**Problem to work on**
What's needed is an exact copy of the lines from the one that contains "Click the blue circle icon in MIB Files" to the end of the data below, leaving the pictures out.

**Data extract**
########

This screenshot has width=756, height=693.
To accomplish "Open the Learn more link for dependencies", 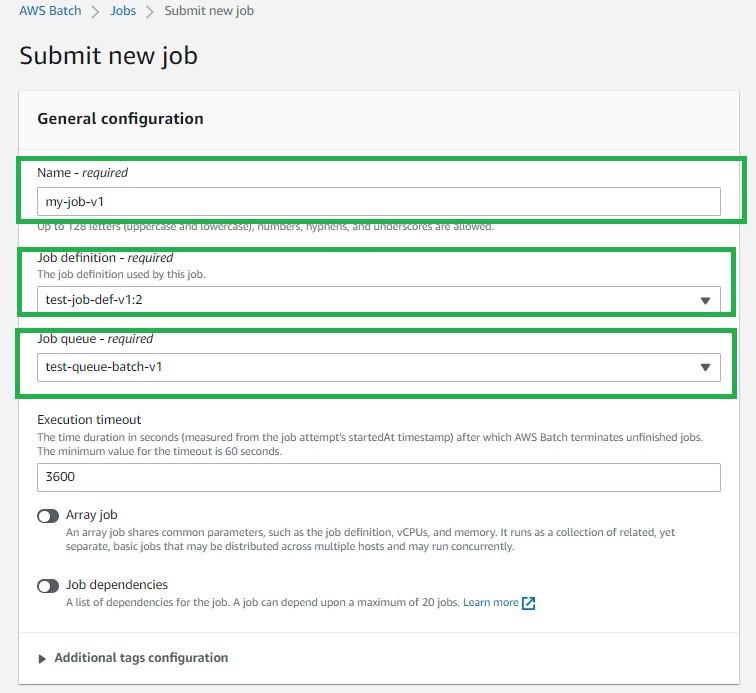I will [x=490, y=602].
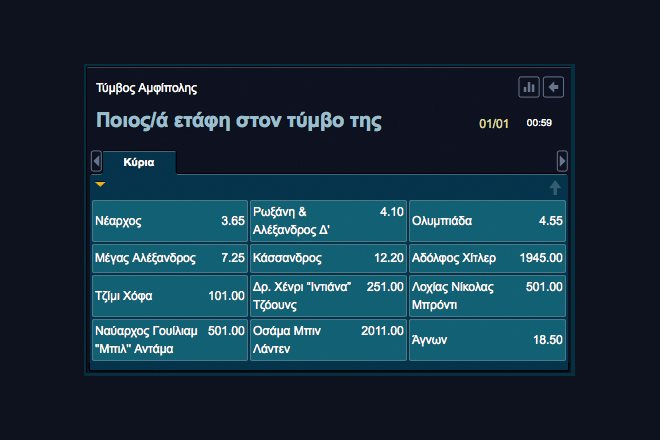Screen dimensions: 660x440
Task: Collapse market with orange triangle
Action: [x=100, y=185]
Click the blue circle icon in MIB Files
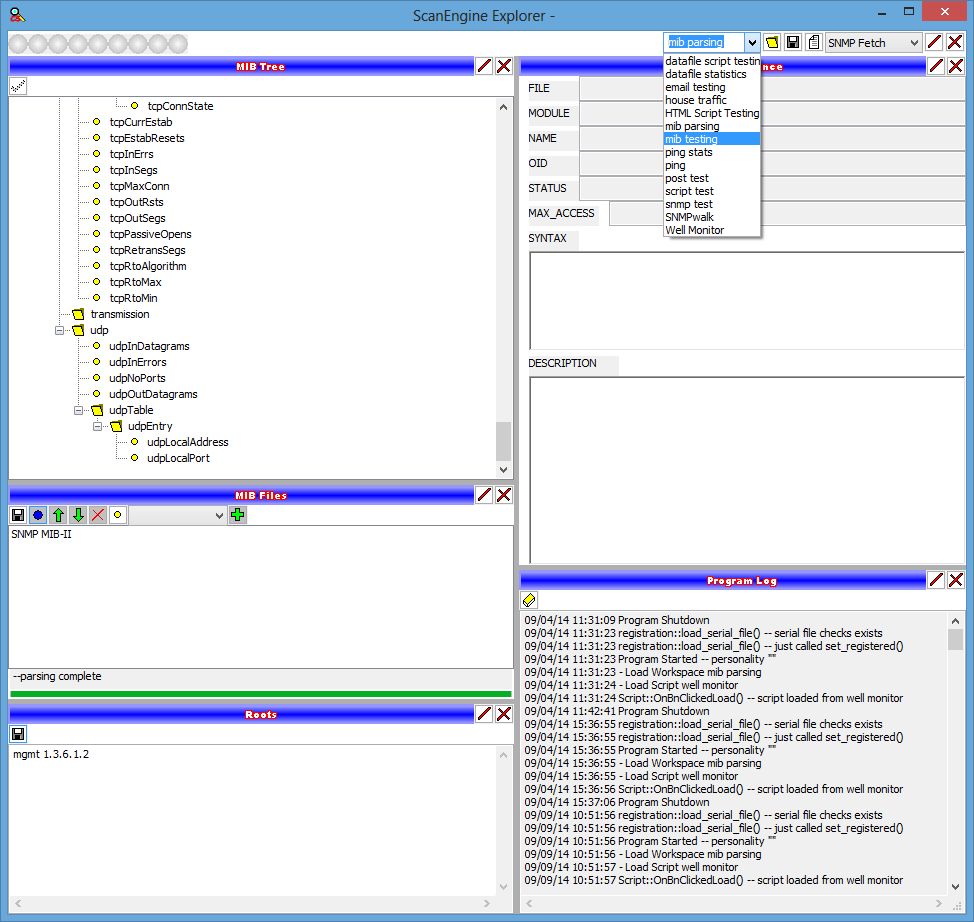Viewport: 974px width, 922px height. (x=38, y=515)
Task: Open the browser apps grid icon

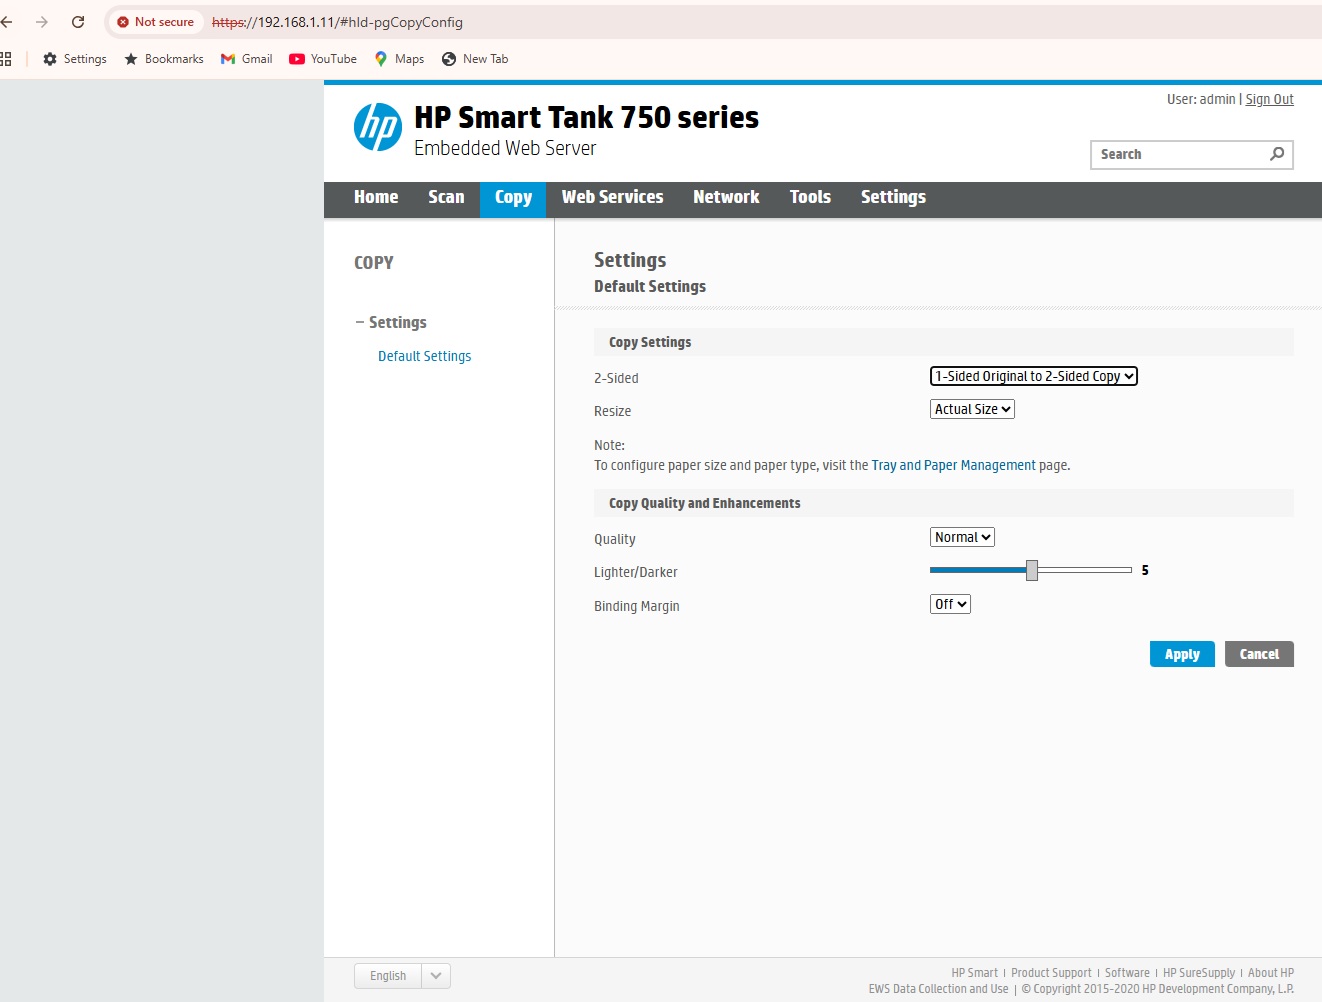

########

**Solution to the problem**
Click the blue circle icon in MIB Files
Viewport: 974px width, 922px height. (x=38, y=515)
Task: Open the browser apps grid icon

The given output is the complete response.